Дальнейшего хода разговора я не помню. Несомненно только одно: мы с Майером, как правило, не лезшие за словом в карман, на этот раз могли мало что предложить вниманию зрителей, ибо нашему гостю сразу же пришло бы на ум, что он переутомлен. Адорно не давал ни приостановить, ни прервать себя.
Едва лишь запись закончилась, как Адорно поспешил задать нам прямодушный вопрос: хорошо ли все получилось? Да, ответили мы, даже очень хорошо. «И я был тщеславен, как тенор?» — спросил Адорно. Конечно же. Но ведь на протяжении лет и десятилетий я встречал бесчисленных авторов, достижения которых были весьма сомнительны. Так почему же большого человека, которого всем нам есть за что благодарить, можно упрекать в тщеславии?
Между тщеславием Адорно и Канетти существует не столь уж малое различие. Тщеславие Канетти было связано с его честолюбивым стремлением выступать в качестве категорического обвинителя и одинокого судьи мира сего. Правда, та символическая должность, занять которую он стремился и, может быть, старался придать ей жреческое, а то и монархическое достоинство, не имела точного определения. Она помещалась где-то в неопределенной области между литературой и философией, искусством и религией, между строгой критикой своего времени и помощью в тяжелейших жизненных ситуациях. Канетти славили — и нельзя сказать, чтобы это не доставляло ему удовольствия, — как почти архаическую и мифическую фигуру, как «Рущукского[60] пророка».
Совсем не таков был Адорно. Правда, и он хотел быть объектом чествования и почитания, но прежде всего как интеллектуальный и научный авторитет. И ему нравилось иметь свиту. Но никто не должен был слепо следовать за ним, напротив, предполагалось критическое восхищение его критическим мышлением. Почитание Канетти подчас переходило в обожествление. Адорно не был заинтересован в чем-то подобном. Его стихией было не сакральное, а стремление распустить павлиний хвост, чего он вообще не скрывал. Его участие в «Литературном кафе» стало демонстрацией самодовольства. Тщеславие Адорно напоминало тщеславие певца или актера: его целью было не немое поклонение, а восторженные аплодисменты. Как велико бы ни казалось его желание нравиться, в нем скрывалось нечто обезоруживающее, нечто делавшее его тщеславие более понятным и симпатичным, чем у Канетти, — беспомощность. В его потребности в согласии, в постоянном стремлении к похвале скрывалось нечто трогательное, нечто детское.
Вскоре после записи нашего «Литературного кафе» Адорно спросил, не найду ли я возможности почитать его последнюю книгу. Я сказал, и это было чистой правдой, что у меня, к сожалению, нет такой возможности. Адорно был явно разочарован, а я жалею и до сих пор, что не сказал ему: его книга — несравненный шедевр. Кто знает, удалось ли бы Адорно без этого детского тщеславия создать то, что он создал?
Может быть, у нас временами находится слишком мало понимания для маленьких слабостей великих мужей. Охотно цитирую две краткие строчки, которыми завершается стихотворение Брехта «К потомкам»: «Подумайте о нас снисходительно». Порой мне кажется, что с этими словами обращаются к нам те, кто внесли большой вклад в литературу.

» ИСХОДНЫЕ СТРОКИ
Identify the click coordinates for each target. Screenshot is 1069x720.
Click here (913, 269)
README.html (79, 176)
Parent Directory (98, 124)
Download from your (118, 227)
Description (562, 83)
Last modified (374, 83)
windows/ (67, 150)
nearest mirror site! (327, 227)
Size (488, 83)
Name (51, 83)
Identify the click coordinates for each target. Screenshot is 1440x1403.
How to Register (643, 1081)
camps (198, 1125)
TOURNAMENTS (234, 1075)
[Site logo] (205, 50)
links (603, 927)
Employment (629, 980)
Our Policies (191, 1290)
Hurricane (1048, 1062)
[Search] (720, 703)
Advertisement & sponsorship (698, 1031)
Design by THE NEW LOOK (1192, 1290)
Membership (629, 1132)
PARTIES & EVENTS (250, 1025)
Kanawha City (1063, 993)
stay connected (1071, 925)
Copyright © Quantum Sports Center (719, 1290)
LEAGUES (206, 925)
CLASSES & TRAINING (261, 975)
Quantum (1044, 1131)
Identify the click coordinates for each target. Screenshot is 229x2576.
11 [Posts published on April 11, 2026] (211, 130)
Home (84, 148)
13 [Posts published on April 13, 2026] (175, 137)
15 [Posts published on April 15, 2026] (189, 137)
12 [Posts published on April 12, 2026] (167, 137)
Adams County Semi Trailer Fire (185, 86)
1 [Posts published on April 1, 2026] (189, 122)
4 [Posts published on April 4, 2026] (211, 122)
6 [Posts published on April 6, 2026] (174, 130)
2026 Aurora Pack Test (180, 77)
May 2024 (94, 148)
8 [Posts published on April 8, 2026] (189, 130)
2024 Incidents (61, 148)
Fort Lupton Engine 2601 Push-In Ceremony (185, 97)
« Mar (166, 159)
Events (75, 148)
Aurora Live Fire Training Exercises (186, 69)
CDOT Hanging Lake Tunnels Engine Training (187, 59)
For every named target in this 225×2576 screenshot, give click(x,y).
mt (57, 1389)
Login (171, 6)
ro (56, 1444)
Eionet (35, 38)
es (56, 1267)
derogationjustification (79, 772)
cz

» ЗАДАНИЕ 1
Перепишите фрагмент исходного текста, всё начиная со слов «Может быть, у» и вплоть до слов «вклад в литературу.», заменив «великих мужей» на «великих людей».
» ЗАДАНИЕ 2
Определите, соответствуют ли исходному тексту утверждения (а), (б) и (в). Ответьте «да» или «нет» и приведите решающие слова текста в виде точной цитаты.
(а) Сразу после записи Адорно спросил, хорошо ли всё получилось.
(б) Адорно ожидал, что свита будет слепо следовать за ним.
(в) Стихотворение Брехта «К потомкам» завершается строчками «Подумайте о нас снисходительно».
Строки никак не связаны с исходным текстом.

» РЕШЕНИЕ 1
Может быть, у нас временами находится слишком мало понимания для маленьких слабостей великих людей. Охотно цитирую две краткие строчки, которыми завершается стихотворение Брехта «К потомкам»: «Подумайте о нас снисходительно». Порой мне кажется, что с этими словами обращаются к нам те, кто внесли большой вклад в литературу.

» РЕШЕНИЕ 2
(а) Да: «Едва лишь запись закончилась, как Адорно поспешил задать нам прямодушный вопрос: хорошо ли все получилось?»
(б) Нет: «Но никто не должен был слепо следовать за ним».
(в) Да: «две краткие строчки, которыми завершается стихотворение Брехта «К потомкам»: «Подумайте о нас снисходительно»».